→ Entries excerpted from a collection
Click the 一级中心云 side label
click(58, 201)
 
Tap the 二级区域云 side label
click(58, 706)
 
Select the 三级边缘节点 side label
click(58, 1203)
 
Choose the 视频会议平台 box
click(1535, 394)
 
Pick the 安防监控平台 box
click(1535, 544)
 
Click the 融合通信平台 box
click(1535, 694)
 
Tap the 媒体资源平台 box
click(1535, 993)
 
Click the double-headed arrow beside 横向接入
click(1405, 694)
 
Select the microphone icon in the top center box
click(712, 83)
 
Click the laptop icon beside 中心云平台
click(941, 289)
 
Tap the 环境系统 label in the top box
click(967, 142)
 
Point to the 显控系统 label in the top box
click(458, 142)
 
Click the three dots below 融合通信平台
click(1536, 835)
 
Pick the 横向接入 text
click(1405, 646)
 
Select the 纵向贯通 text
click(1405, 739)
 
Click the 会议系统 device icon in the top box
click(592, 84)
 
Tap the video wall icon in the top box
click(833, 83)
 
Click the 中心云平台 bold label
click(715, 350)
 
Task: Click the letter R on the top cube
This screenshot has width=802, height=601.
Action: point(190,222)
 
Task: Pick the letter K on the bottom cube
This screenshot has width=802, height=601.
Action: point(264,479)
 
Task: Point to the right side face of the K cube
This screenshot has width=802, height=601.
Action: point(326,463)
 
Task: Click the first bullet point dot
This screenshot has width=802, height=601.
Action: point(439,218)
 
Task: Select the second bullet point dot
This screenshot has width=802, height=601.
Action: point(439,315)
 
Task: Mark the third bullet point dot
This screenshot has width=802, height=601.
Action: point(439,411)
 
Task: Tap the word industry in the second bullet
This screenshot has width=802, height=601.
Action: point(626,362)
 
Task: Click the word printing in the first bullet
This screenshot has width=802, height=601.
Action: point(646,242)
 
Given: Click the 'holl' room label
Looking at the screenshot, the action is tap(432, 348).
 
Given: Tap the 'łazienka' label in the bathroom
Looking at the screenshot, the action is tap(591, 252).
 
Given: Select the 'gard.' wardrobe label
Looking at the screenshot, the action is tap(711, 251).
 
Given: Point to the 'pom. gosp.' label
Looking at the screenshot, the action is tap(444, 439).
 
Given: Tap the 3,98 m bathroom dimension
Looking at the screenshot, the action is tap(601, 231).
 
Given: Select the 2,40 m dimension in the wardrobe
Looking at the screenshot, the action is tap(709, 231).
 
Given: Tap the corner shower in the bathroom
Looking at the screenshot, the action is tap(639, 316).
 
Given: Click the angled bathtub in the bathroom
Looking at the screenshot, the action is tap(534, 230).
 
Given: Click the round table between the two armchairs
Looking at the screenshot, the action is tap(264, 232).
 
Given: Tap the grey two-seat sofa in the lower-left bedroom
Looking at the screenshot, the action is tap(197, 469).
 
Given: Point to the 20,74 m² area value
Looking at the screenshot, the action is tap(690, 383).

→ What the exercise asks
Report every line of the entries above that contains the string "融合通信平台". Copy each such line in full.

→ Response to this exercise
Click the 融合通信平台 box
Click the three dots below 融合通信平台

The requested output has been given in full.